Although 0.3 seconds seems too small an amount of time to matter, 45 percent of the tickets issued during the nine months of short yellow were triggered in the third of a second before the light changed. As soon as the signal timing was corrected on May 6, 2013, the number of citations issued at the location dropped.

"This means that they may not have received a violation if the yellow clearance had been correctly timed," Rozier explained.

Local activist David Shaw obtained four years' worth of citation data and realized through his investigation that the county had also failed to account for the steep 4.8 percent downhill grade on the camera-monitored approach. Florida's yellow time regulations mandated an extra 0.6 seconds because of the grade. On top of that, at the end of 2013 the state implemented new timing standards that added another second to the 45 MPH intersection. Accordingly, Orange County set the signal to 5.9 seconds on December 26, 2013, and the results were immediate and dramatic.

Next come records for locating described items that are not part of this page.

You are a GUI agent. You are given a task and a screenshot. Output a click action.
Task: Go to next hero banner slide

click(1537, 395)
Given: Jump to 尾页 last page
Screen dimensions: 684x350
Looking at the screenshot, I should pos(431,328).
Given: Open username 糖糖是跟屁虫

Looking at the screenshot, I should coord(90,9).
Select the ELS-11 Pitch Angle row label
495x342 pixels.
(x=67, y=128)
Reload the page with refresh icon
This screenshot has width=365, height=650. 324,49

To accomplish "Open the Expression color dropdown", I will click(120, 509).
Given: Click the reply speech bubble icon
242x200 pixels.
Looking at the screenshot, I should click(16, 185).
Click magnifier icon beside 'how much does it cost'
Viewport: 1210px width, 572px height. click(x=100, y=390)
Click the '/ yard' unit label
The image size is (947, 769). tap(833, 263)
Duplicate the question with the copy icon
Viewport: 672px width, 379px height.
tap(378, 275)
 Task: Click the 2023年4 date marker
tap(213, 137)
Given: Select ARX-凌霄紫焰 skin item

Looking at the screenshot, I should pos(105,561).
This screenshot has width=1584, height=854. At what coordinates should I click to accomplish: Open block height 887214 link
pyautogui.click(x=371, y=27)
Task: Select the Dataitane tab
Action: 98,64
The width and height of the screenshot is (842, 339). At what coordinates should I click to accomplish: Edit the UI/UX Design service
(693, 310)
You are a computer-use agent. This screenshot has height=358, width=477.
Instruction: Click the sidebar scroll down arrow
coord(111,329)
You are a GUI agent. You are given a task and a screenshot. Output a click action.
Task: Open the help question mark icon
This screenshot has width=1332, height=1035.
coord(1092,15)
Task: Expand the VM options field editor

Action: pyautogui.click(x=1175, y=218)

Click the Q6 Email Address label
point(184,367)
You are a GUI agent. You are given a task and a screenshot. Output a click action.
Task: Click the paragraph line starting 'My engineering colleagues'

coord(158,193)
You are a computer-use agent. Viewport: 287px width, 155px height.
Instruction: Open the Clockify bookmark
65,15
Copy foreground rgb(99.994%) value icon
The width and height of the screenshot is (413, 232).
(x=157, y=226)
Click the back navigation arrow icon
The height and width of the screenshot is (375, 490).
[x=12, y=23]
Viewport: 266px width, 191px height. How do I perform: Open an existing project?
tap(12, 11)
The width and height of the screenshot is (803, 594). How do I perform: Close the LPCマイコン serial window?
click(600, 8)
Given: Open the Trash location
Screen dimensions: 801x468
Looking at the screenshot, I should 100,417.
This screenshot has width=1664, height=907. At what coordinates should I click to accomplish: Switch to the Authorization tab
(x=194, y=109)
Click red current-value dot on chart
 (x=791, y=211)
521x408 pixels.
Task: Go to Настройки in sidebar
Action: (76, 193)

The number of citations issued plunged 91 percent and never recovered (view chart). Contrary to the photo enforcement industry's claim that drivers "adjust" to longer yellows, the data show citations have stayed at a minimal level for 15 months.

The yellow time increased less dramatically at two other red light camera locations under the new state timing policy. After an extra 0.5 seconds was added at the intersection North Dean Road and University Boulevard, there was a 56 percent decline in ticketing from January 2014 through March 2015. At Alafaya Trail and Lake Underhill Road, the decline was 78 percent. Shaw believes these results prove that there are better alternatives to photo ticketing.

"In addition to using the greater of the posted speed limit or 85th percentile approach speeds in signal timing calculation, problems like these could all be avoided if Orange County would follow Palm Beach County's lead in using a grace period of 0.5 seconds before ticket issuance," Shaw told TheNewspaper. "It should be noted that Palm Beach County had a very low ticketing rate, and currently does not have a red light camera program in operation."